The Subordinate Investigator (SI)

 

Point and Shoot, FL (YU)—During the school year, the crew from the mound at Panacea went on weekend digs at the St. Marks National Wildlife Refuge, at the Firetower site.  They were digging a Santa Rosa-Swift Creek midden.

      The burial mound they dug at Panacea was a Santa Rosa-Swift Creek burial mound, so the two sites were related, at least by cultural period.

      At least by pottery type.

      At the Firetower site, near the midden they were digging, was a later site, where Chief, and John Griffin, had found a piece of gold from a Spanish shipwreck.  The Southeastern Indians didn’t have gold, and they didn’t trade it with other Indians, before the Spanish started carrying it back from Middle America, in galleons.

      Scrib was later to write a book set at the Firetower site, THE SOLID GOLD PECKERWOOD.

      The previous summer, on the mound, the crew had been looking for an ivory-billed woodpecker.

      There weren’t any ivory-billed woodpeckers left in Northwest Florida.  But they saw a pileated woodpecker.  A pileated woodpecker was impressive in its own right.

      Anyhow, looking for woodpeckers was a leitmotif of the dig.  A continuing theme.

      The crew had worked well together the summer before.  Had bonded.  Had high morale.  Esprit de corps.

      Normally promotion was from within.  Crew members would be promoted to crew chief.

      This year, the principal investigator (PI) brought in a second-in-command, a sort of an executive officer (XO) to his commanding officer (CO), to help him run the program.  In his book, now, Scrib was calling the XO the Subordinate Investigator (SI).

      The weekend digs at St. Marks, the SI exerted his authority, over the crew.

      He was a hands-on micromanager, telling them how to do things they already knew how to do, or knew how to do better than he did.  He lacked experience, actually digging.  Managing was his forte.  You didn’t have to have experience shoveling and using a trowel, per se, to manage a bunch of WPA workers, shoveling, and using a trowel.  That was proved during the WPA.  For every so many people shoveling, and using a trowel, you had so many supervisors, supervising them.

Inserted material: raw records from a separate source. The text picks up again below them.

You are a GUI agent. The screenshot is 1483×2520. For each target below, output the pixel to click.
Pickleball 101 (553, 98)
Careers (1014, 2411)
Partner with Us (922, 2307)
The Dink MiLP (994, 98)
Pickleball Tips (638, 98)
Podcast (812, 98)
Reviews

      Or course, during the WPA, the supervisors were archeologists, not business majors who thought they should be a bossman instead of a grunt.

      The SI thought he should be a bossman, not a grunt.

      Not all of the grunts agreed.  Some of the grunts thought he was unqualified.  Green.  A dude-ranch dude.  An artificial insemination baby, look like he been strained through a sock.

      The crew called the SI things like Captain Pee Wee, and The Puerile Poltroon.  This was before The Pee Wee Herman Show.

      But he acted like Pee Wee Herman, doing his pee-pee dance.

      A poltroon is a coward, but also a fourflusher.  Someone who buys his balls.  An impostor.  A counterfeit.

      One time one of the Gillis Brothers called the other one a dordil.

      “You don’t even know what a dordil is.”  “Yes I do—a fake dick.”

      Captain Pee Wee was a dordil.

      He wore Ross Allen snake-proof boots.

      He wore a pith helmet.  With an A on the front.  Supposed to stand for archaeologist.

      To the crew, it stood for asshole.

      The SI would show them it stood for antichrist.

      He would be their worst nightmare.  He would jump in their shit.

      He would single one of them out, the biggest one, and ride him until he collapsed.  Ride him into the ground.  Knock his dick in the dirt.

      Next summer, the second summer on the mound (not to give the plot away:  The Summer of the Mutiny), the PI was going to Europe, midway through the dig, to deliver a paper to a scientific Congress, and to see the sights, afterwards, and was going to leave the SI in charge, in his absence.

      The SI was getting the crew ready for that.  For him running the show.  Next summer.

      He was shaping things up for the coming summer, letting people see how the wind was blowing, the lay of the land, the climate of opinion, the zeitgeist.

      The mise-en-scene.

      The situation.  The status.

      What’s the frequency, Kenneth?

      He was showing the crew what the frequency was going to be.  They could tune in to his wavelength.  He was setting the frequency.

      They could tune in on him.

      Follow his lead.

      Get with the program.  Minor chord.